# Import PANDAS Library

Notice that we are using pd as an abbreviation so each time we want to use the PANDAS library, we can simply type pd instead of pandas.

In [1]:
import pandas as pd
pd.options.display.float_format = '{:,.2f}'.format

# Import Dataset (either full dataset or simplified)

You can use either set of datafiles (full or simplified). In the past some students' computers could not handle the full dataset. If you worry that your computer will not handle the full dataset (or if you find your code is running very slow), use the simplified version. 

The simplified version was created by taking a sample of the full data; hence the simplified files have "Sample" added to the end of the file names. Some files were not large to begin with and didn't need to be reduced. Those files do not have Sample added to the end of the file name.

## Adjust the file address below to match your computer.

You will want to replace the begining of the address below (i.e., everything before OneDrive - Oregon State University/)

In [2]:
begInv = pd.read_csv("BegInvFINAL12312016.csv")

In [3]:
begInv.head(2)

Unnamed: 0,InventoryId,Store,City,Brand,Description,Size,onHand,Price,startDate
0,1_HARDERSFIELD_58,1,HARDERSFIELD,58,Gekkeikan Black & Gold Sake,750mL,8,12.99,2016-01-01
1,1_HARDERSFIELD_60,1,HARDERSFIELD,60,Canadian Club 1858 VAP,750mL,7,10.99,2016-01-01


In [4]:
begInv = begInv.rename(columns = {'onHand':'begQty'})
begInv.head(2)

Unnamed: 0,InventoryId,Store,City,Brand,Description,Size,begQty,Price,startDate
0,1_HARDERSFIELD_58,1,HARDERSFIELD,58,Gekkeikan Black & Gold Sake,750mL,8,12.99,2016-01-01
1,1_HARDERSFIELD_60,1,HARDERSFIELD,60,Canadian Club 1858 VAP,750mL,7,10.99,2016-01-01


In [5]:
begInv['begInvCost'] = begInv['begQty'] * begInv['Price']
begInv.head(2)

Unnamed: 0,InventoryId,Store,City,Brand,Description,Size,begQty,Price,startDate,begInvCost
0,1_HARDERSFIELD_58,1,HARDERSFIELD,58,Gekkeikan Black & Gold Sake,750mL,8,12.99,2016-01-01,103.92
1,1_HARDERSFIELD_60,1,HARDERSFIELD,60,Canadian Club 1858 VAP,750mL,7,10.99,2016-01-01,76.93


In [6]:
begInv_Store = begInv[['Store','begQty','begInvCost']].groupby('Store').sum()
begInv_Store.head(2)

Unnamed: 0_level_0,begQty,begInvCost
Store,Unnamed: 1_level_1,Unnamed: 2_level_1
1,49917,838079.59
2,52925,840452.2


In [7]:
begInv_Store.sort_values(by='begInvCost',ascending=False).head(10)

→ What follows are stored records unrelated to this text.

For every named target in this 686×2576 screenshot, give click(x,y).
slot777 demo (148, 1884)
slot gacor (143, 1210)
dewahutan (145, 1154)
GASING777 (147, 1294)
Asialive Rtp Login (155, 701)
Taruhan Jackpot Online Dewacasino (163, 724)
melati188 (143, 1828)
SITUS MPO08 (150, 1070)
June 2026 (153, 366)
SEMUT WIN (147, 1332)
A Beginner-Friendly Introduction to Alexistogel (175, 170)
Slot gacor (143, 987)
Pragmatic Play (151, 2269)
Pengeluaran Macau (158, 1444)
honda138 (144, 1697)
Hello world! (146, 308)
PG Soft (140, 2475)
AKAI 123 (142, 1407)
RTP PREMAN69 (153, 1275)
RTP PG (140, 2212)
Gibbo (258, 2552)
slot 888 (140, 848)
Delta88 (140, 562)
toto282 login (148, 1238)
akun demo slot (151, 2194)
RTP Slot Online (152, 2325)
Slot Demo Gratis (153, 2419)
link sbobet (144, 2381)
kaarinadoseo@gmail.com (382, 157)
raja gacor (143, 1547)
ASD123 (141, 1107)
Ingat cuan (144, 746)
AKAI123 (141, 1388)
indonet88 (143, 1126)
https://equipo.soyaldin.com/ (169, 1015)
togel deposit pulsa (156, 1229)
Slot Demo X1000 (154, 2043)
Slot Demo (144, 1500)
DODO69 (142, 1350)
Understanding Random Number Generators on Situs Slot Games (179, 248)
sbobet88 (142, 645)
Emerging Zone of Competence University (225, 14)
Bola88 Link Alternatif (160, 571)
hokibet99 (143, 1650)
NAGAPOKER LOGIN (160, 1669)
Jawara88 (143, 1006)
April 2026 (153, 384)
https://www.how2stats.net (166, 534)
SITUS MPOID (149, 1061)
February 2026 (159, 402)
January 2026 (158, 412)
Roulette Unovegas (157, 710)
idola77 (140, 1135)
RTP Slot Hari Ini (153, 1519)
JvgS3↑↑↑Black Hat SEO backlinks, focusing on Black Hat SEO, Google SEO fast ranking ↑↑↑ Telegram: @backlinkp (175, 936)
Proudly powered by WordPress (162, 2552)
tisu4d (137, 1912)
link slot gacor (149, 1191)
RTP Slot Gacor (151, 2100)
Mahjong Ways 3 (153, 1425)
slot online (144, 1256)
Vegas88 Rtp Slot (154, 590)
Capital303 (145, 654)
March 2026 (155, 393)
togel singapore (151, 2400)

Unnamed: 0_level_0,begQty,begInvCost
Store,Unnamed: 1_level_1,Unnamed: 2_level_1
34,153852,3291170.24
73,162551,3142497.36
67,158996,3079578.63
66,149314,2973033.9
76,140208,2952418.44
69,144255,2946726.65
38,114368,2232698.77
55,119641,2001263.66
50,94720,1649808.22
79,95330,1503149.48


In [8]:
begInv_Store.sort_values(by='begInvCost').tail(10).sort_values(by='begInvCost', ascending = False)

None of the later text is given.